Friday, Mar. 06, 1964

Heel's Progress

What Makes Sammy Run? is the musical saga of Sammy Glick, who progresses, like a good heel should, from cutting corners to cutting throats. But since the book came out in 1941, something unsettling has happened to the heel; now the question is whether he should be scorned for his gall or admired for his How-to-Succeed spunk, shunned as a social leper or respected as a social dynamo. When the Sammy Clicks and Harry Bogens (I Can Get It for You Wholesale) first appeared in novels, the socio-economic climate was troubled, and heels were regarded as products of "the system," whose hardboiled inhumanity they reflected and whose boils they were. But a healthier social order, not needing to seek someone to blame, absolves the heel of ultra-contemptibility and sees him as merely ultracompetitive. This dates Sammy more destructively than its period-piece spoofing and cigar-chomping producers. One cannot do Once in a Lifetime thrice in a lifetime.
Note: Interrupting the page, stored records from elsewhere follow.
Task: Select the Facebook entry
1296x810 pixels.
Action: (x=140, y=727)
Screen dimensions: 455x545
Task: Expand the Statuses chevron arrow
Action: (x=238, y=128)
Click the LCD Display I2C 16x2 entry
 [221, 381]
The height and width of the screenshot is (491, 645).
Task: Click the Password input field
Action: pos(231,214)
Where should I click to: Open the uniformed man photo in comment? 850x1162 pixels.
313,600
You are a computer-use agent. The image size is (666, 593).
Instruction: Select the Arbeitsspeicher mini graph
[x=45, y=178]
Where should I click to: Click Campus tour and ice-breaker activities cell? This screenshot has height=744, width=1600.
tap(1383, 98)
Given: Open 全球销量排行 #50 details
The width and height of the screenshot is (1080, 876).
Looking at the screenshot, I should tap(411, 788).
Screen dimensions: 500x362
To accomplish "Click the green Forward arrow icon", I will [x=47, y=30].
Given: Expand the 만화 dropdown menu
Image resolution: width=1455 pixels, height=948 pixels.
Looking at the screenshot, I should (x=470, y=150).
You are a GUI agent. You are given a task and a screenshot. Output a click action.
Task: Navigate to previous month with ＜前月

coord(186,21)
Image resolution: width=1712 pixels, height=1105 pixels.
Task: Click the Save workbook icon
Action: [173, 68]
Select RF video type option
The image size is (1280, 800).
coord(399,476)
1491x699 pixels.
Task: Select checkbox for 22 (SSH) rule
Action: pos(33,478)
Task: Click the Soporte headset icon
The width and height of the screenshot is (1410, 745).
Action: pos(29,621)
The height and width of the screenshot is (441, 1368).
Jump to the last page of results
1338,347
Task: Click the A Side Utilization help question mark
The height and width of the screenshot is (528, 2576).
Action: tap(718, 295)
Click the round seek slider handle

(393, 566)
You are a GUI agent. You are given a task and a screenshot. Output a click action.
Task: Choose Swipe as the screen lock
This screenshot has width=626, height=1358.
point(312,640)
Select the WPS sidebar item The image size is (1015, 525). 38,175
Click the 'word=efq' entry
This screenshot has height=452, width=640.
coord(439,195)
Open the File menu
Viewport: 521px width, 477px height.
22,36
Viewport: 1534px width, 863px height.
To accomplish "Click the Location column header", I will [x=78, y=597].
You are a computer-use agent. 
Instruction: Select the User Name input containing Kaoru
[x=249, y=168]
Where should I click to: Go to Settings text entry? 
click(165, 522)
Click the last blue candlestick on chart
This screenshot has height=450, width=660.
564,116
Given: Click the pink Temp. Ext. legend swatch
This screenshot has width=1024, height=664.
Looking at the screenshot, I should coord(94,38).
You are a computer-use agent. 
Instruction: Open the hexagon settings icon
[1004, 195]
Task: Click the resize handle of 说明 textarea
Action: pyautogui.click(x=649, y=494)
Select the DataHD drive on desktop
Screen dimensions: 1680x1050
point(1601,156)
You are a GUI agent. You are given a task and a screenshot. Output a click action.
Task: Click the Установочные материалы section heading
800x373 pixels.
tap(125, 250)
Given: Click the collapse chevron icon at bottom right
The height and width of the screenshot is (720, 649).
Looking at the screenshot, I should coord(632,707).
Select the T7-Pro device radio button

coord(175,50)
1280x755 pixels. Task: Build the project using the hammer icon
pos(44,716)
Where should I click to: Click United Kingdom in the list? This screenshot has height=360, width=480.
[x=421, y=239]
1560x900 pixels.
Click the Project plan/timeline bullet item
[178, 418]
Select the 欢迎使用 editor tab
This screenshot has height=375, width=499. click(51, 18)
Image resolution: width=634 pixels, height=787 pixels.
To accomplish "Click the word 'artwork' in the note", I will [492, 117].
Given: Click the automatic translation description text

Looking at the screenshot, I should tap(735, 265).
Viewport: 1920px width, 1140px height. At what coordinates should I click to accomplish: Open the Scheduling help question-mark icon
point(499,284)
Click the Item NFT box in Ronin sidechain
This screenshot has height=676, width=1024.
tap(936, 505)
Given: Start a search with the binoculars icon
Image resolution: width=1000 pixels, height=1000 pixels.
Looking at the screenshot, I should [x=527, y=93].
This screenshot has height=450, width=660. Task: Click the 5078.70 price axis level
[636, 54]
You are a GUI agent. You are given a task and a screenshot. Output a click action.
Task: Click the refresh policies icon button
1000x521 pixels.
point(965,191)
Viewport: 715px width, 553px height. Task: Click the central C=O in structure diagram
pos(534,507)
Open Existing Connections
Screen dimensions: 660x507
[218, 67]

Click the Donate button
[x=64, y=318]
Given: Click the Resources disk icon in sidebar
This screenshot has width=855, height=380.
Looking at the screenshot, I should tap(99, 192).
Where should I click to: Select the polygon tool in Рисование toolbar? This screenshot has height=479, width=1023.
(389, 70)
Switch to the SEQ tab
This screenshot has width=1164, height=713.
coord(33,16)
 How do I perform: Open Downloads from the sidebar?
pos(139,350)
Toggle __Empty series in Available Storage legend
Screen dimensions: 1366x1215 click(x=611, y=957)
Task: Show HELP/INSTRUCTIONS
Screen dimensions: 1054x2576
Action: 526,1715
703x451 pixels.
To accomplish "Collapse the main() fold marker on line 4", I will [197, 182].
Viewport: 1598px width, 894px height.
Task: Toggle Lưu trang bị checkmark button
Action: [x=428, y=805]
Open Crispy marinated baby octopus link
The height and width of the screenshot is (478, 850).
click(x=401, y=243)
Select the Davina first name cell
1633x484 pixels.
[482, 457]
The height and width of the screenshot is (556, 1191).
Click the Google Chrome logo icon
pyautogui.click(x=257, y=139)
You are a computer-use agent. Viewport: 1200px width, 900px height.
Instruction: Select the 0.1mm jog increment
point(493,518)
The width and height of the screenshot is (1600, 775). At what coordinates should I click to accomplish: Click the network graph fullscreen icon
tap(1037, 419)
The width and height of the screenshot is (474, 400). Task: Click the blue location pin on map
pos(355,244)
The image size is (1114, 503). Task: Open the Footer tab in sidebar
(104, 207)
People are consumer products to Sammy Glick, and when he has consumed enough--script writers, girl friends, studio chiefs--he reaches the projection room at the top of World Wide Studio. At musical's end, he is faced with the topman cliche: "You're all alone, Sammy Glick." As Sammy, Steve Lawrence moves with the wary savage grace of a jungle cat, and when he claws, he claws. Bernice Massi, the banker's daughter Sammy marries, matches him in velvety ferocity. In a subplot romance, Robert Alda and Sally Ann Howes seem to be going through motions rather than emotions. The two best songs in the score are sexy: A Room Without Windows ("a room without doors") and The Friendliest Thing ("two people can do"). Too many of the lyrics sound like alliances between words that should never have met ("raison d'etre . . . et cetera").

Two months before curtain time, when Sammy was "in trouble" on the road, Abe Burrows was called in to direct. The Burrows touch has undoubtedly whipped up the pace and flipped up the quips, but the old play doctor was called in too late.